One final Yod could lend a little extra hope to the picture: Sun (Scorpio) quincunxes Mars (Aries) and Moon-Part of Fortune (Gemini), with the latter points sextile each other. This aspect seems to privilege the popular vote (People = Moon) and to highlight the importance of (and opportunities) for action (Sun-Mars). Will there be confusion, stress, exhaustion, obfuscation, attempts to suppress the vote and all the rest? You bet—but perhaps it will feel worthwhile in the end.   

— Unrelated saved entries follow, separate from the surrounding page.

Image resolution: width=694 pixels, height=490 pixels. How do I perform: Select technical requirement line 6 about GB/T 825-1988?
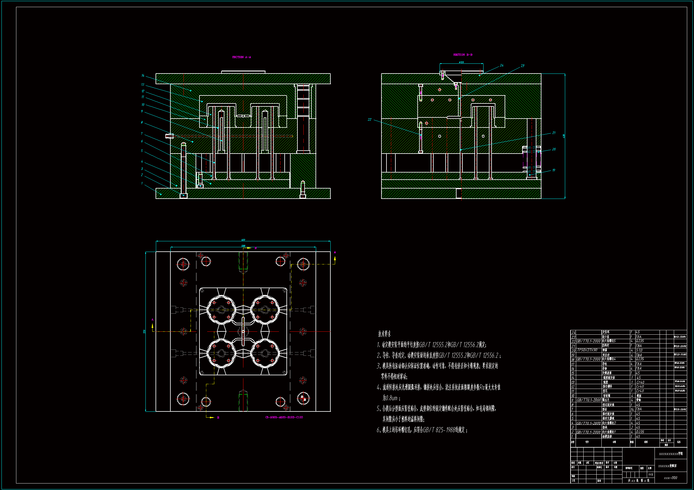[422, 430]
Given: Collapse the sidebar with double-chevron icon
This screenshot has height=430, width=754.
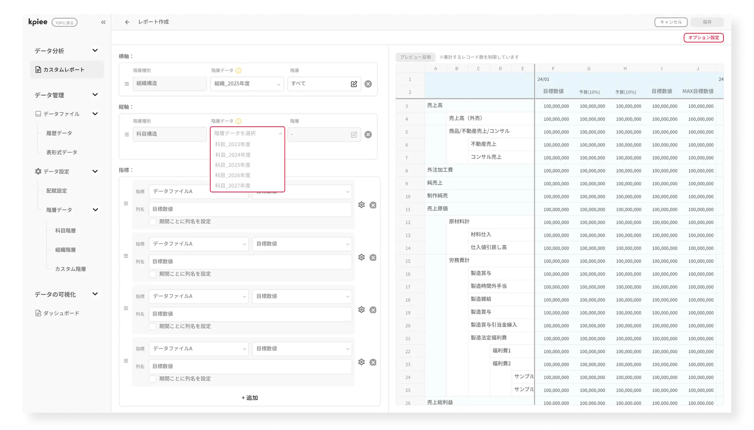Looking at the screenshot, I should pyautogui.click(x=103, y=22).
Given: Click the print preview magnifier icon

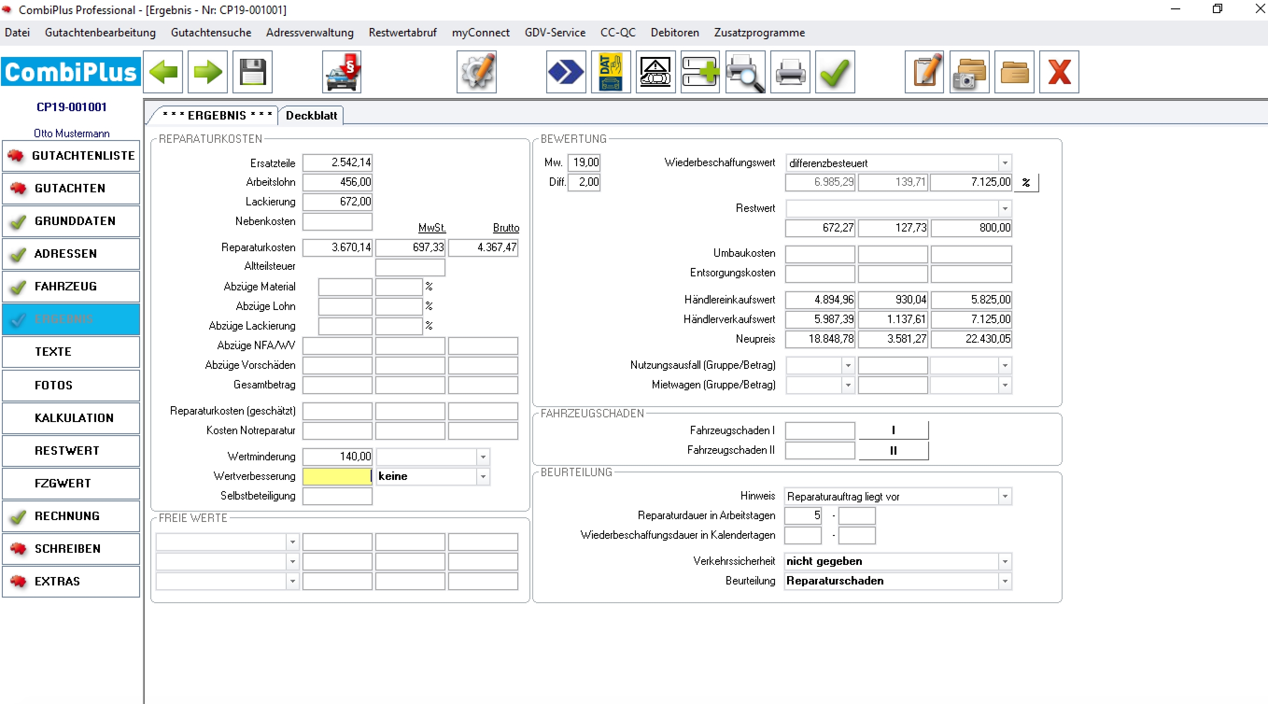Looking at the screenshot, I should (x=745, y=72).
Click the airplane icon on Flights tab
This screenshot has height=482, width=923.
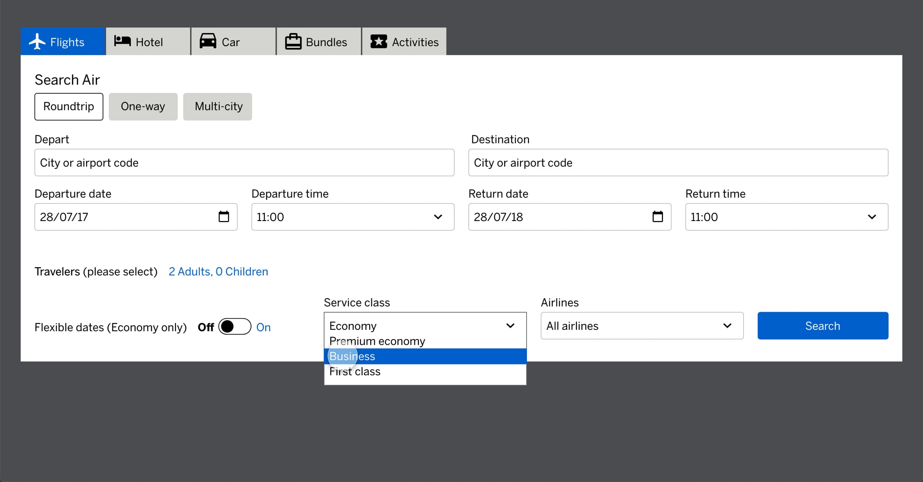[37, 42]
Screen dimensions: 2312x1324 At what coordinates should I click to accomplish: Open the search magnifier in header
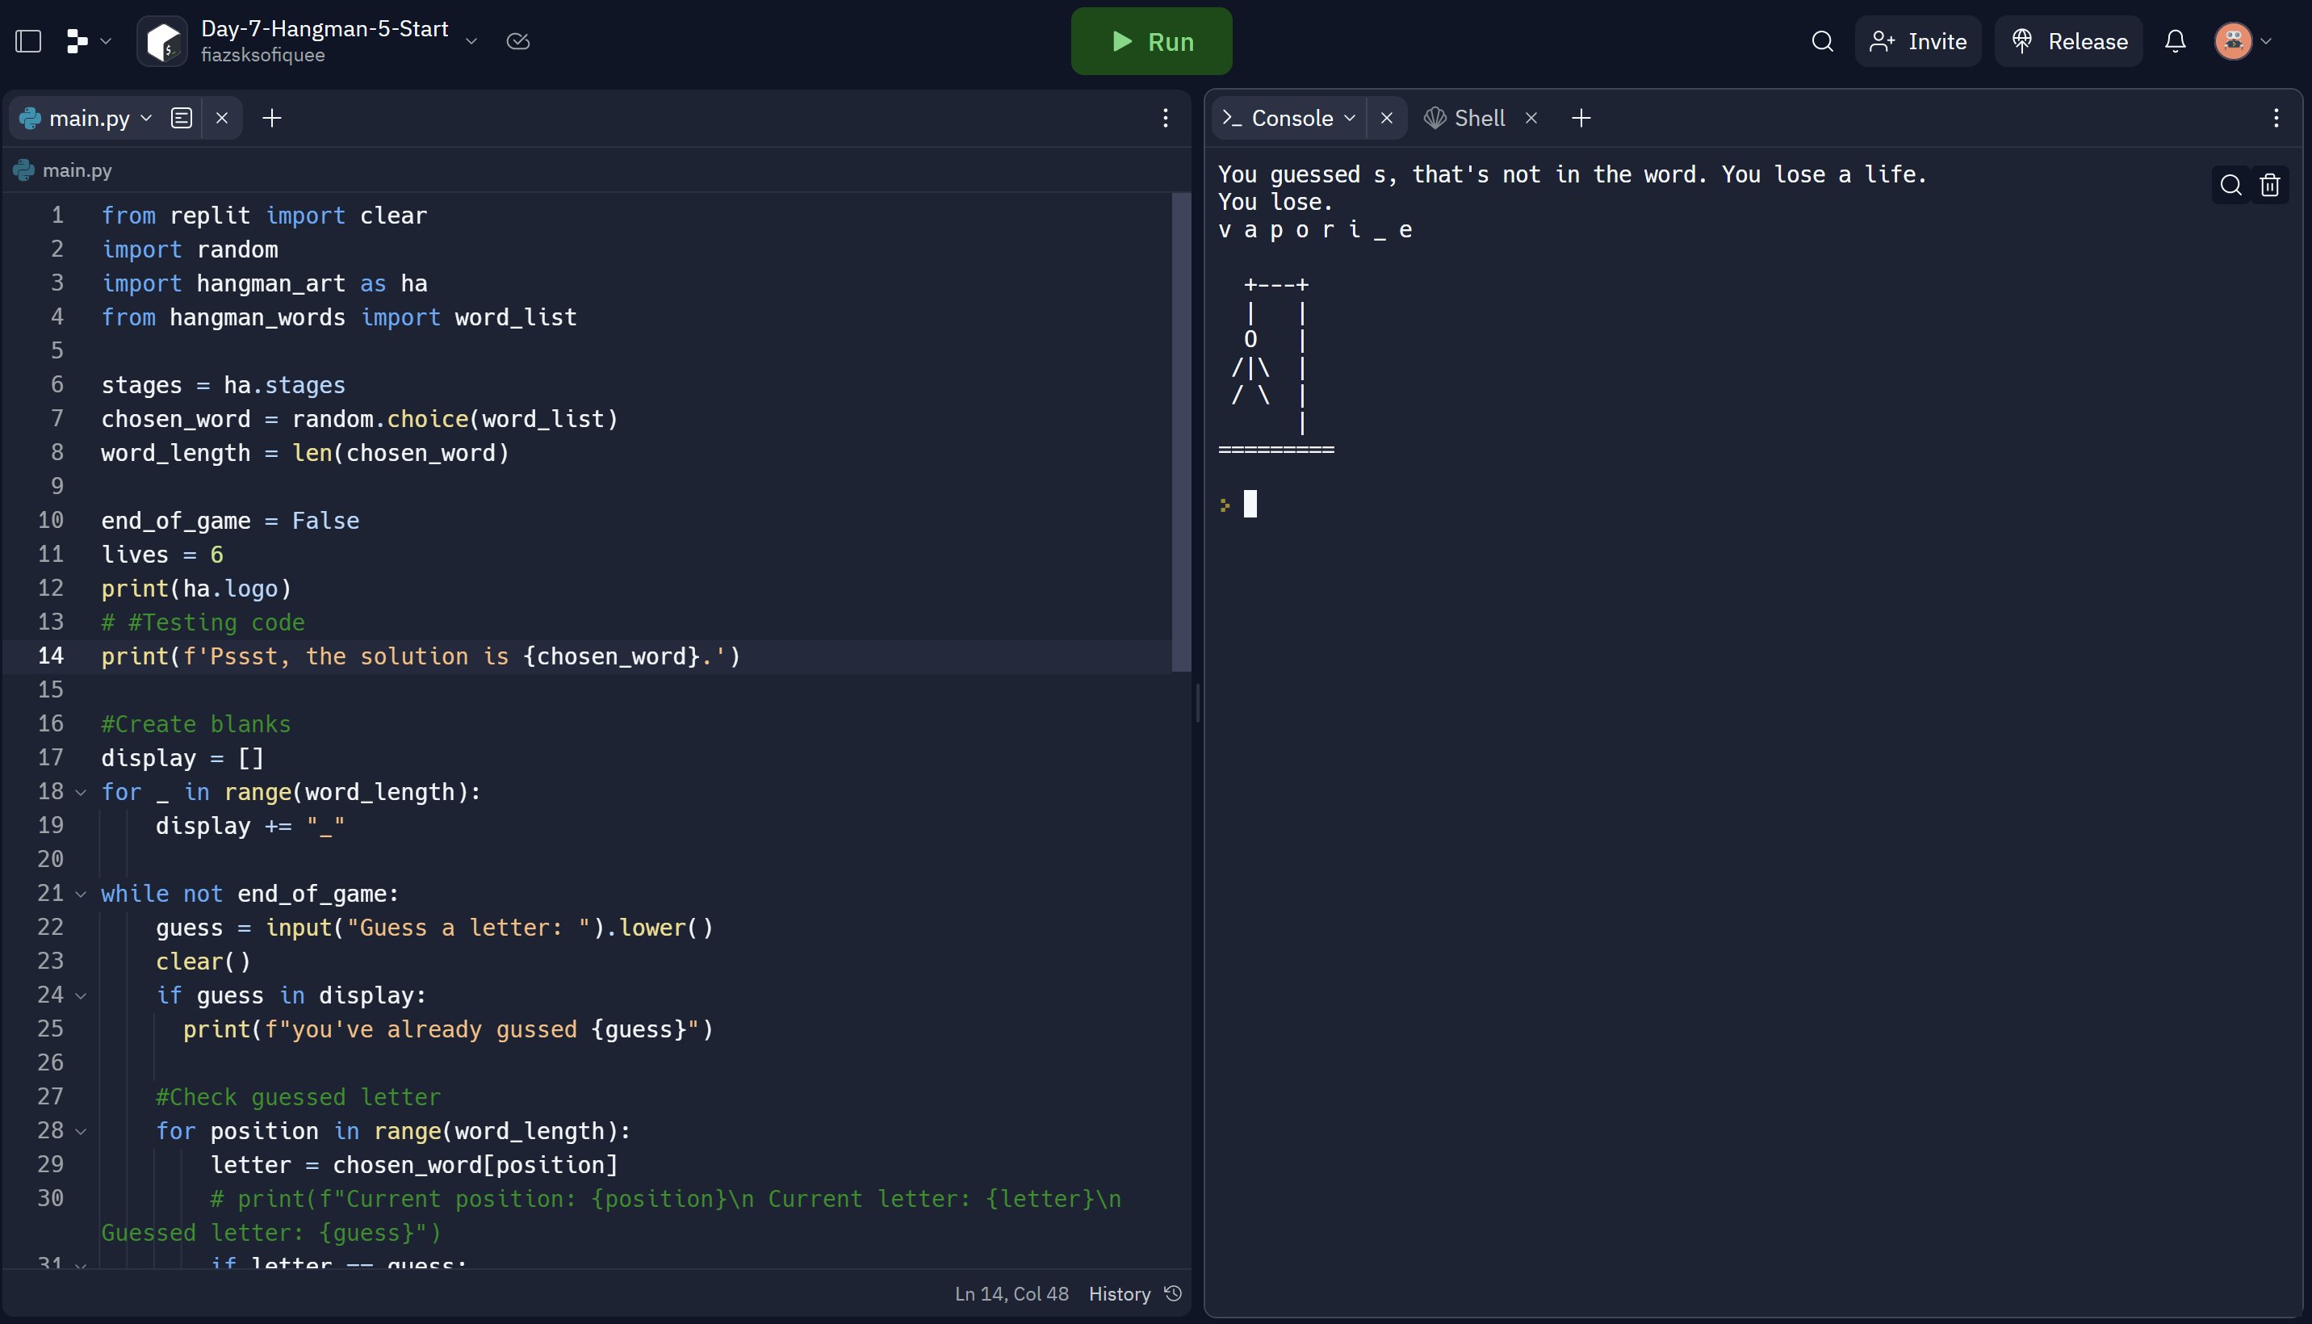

Hang in there, folks—it’s almost over…Vote, Vote, Vote!! 

 


 

 

 

Raye Robertson is a practicing astrologer, writer and former educator. A graduate of the Faculty of Astrological Studies (U.K.), Raye focuses on mundane, collective-oriented astrology, with a particular interest in current affairs, culture and media, the astrology of generations, and public concerns such as education and health. Several of her articles on these topics have been featured in The Mountain Astrologer and other publications over the years; see the Publication link on the home page for her two most recent publications, now available as e-books on Amazon.

 

For information about individual chart readings, contact: robertsonraye@gmail.com.

 

© Raye Robertson 2020. All rights reserved. 

 

 



[1]I highly recommend Isabel Wilkerson’s work, entitled Caste: the Origins of our Discontent, on this aspect of our history.

 

[2]Bryan Stevenson, Just Mercy: A Story of Justice and Redemption, Spiegel & Grau (Random House), New York, NY, 2015, p. 16.

[3]Francis Fukuyama, Fukuyama, Francis. Identity . Farrar, Straus and Giroux. Kindle Edition.

[4]Martin Lass, Musings of a Rogue Comet: Chiron, Planet of Healing, Galactic Publications, Nyack, NY, 2001, p. 384.